Monday, Sep. 04, 1950

"It's in You"

Pepsi-Cola Co., Encyclopaedia Britannica and Container Corp. of America (TIME, Apr. 30, 1945 et seq.) had all tested and proved the publicity value of fine art. Last week a Manhattan liquor importing firm, Renfield Ltd., was preparing to enter the same field in a small way with a traveling exhibition of twelve oils by the late, lusty, American-scene Painter George Luks.

All twelve paintings were black, white, grey and brown recollections of Manhattan gin mills and restaurants that Luks patronized shortly after the turn of the century: Luchow's, Paddy the Pig's, Mouquin's, Carey's Hole in the Wall. There was not a Man of Distinction in the lot.

Luks's paintings had more force than finesse; he knew the niceties of beer, bourbon, wine and cheese better than those of art, "It's in you or it isn't," he would shout when the discussion got around to painting techniques. "Who taught Shakespeare technique? Or Rembrandt? Or George Luks?"

The technique that Luks evolved for himself balanced sharp observation against broad execution. Using sharp contrasts of light and dark that never degenerated into mere silhouettes, he caught the shape and weight of his subjects in a few thick strokes of paint. He made his work look easy, which it was not, and fun to do, which it apparently was. Though he vastly simplified what he saw, none of Luks's pictures could be called art-for-art's-sake; he was a reporter in oils with a dramatic flair like that of his contemporaries John Sloan and George Bellows, and like them he regularly suppressed irrelevant details for the sake of a few telling ones.

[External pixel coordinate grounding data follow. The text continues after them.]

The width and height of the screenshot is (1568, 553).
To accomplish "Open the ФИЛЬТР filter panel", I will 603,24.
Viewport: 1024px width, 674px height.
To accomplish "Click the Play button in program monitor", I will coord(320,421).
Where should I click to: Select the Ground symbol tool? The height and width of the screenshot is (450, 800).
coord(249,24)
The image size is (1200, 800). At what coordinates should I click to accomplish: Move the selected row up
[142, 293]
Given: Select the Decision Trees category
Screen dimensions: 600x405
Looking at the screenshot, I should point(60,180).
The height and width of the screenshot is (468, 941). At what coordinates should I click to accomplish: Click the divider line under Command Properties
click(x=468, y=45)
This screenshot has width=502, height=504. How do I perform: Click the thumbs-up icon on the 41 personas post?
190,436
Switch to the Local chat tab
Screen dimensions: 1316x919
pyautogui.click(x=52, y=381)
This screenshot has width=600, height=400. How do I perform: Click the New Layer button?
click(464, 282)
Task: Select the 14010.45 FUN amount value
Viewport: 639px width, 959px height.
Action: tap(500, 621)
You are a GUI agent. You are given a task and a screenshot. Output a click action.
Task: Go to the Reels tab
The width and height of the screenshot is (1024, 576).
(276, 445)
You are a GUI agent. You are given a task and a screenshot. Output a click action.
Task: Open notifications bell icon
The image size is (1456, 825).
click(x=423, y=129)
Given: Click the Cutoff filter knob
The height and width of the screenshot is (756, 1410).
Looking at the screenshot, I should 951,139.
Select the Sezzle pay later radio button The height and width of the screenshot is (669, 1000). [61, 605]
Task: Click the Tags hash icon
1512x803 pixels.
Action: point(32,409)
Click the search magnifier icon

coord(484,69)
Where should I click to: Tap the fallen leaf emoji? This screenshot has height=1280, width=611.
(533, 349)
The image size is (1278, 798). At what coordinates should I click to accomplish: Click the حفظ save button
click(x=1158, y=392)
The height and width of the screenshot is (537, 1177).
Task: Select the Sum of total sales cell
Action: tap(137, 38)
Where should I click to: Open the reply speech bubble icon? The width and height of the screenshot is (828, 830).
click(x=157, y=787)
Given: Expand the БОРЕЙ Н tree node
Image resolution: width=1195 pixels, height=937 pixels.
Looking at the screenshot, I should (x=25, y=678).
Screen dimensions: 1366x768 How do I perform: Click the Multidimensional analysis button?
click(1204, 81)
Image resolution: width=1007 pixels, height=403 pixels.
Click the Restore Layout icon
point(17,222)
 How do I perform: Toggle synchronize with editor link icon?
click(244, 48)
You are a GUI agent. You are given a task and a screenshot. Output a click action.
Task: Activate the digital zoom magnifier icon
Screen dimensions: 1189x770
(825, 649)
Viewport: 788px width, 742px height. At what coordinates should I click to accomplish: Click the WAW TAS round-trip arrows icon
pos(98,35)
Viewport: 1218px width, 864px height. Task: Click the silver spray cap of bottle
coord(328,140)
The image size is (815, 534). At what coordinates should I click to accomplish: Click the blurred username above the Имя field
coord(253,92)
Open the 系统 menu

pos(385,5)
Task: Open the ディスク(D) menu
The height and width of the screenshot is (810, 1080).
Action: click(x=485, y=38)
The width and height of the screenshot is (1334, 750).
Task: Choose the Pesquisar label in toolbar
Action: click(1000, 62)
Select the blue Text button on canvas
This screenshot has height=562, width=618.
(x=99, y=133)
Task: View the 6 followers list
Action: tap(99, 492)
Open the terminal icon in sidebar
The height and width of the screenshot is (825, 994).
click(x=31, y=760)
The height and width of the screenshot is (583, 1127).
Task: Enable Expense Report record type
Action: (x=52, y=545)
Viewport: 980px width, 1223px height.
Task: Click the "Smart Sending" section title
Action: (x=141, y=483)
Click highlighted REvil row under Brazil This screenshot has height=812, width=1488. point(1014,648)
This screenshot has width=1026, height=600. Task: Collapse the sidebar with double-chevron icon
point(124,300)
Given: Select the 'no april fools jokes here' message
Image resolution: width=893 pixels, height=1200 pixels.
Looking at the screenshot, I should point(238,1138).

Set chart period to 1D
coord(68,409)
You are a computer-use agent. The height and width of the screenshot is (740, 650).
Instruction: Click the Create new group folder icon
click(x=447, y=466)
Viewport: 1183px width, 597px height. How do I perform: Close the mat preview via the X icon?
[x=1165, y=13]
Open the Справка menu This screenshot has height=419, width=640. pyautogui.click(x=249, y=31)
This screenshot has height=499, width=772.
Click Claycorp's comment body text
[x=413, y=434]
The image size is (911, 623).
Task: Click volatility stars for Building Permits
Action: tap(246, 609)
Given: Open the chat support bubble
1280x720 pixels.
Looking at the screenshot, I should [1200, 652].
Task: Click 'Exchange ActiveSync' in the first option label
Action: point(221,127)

Luks's picture of a toper hurtling headlong out of Carey's (see cut) was a case in point: the artist had given new zest to an already hackneyed theme by putting it in brutally simple terms and by contrasting the plight of the flailing drunk with that of his nerveless, serenely floating hat and stick. The artist was found dead in a Manhattan doorway in 1933; his art still hangs serene.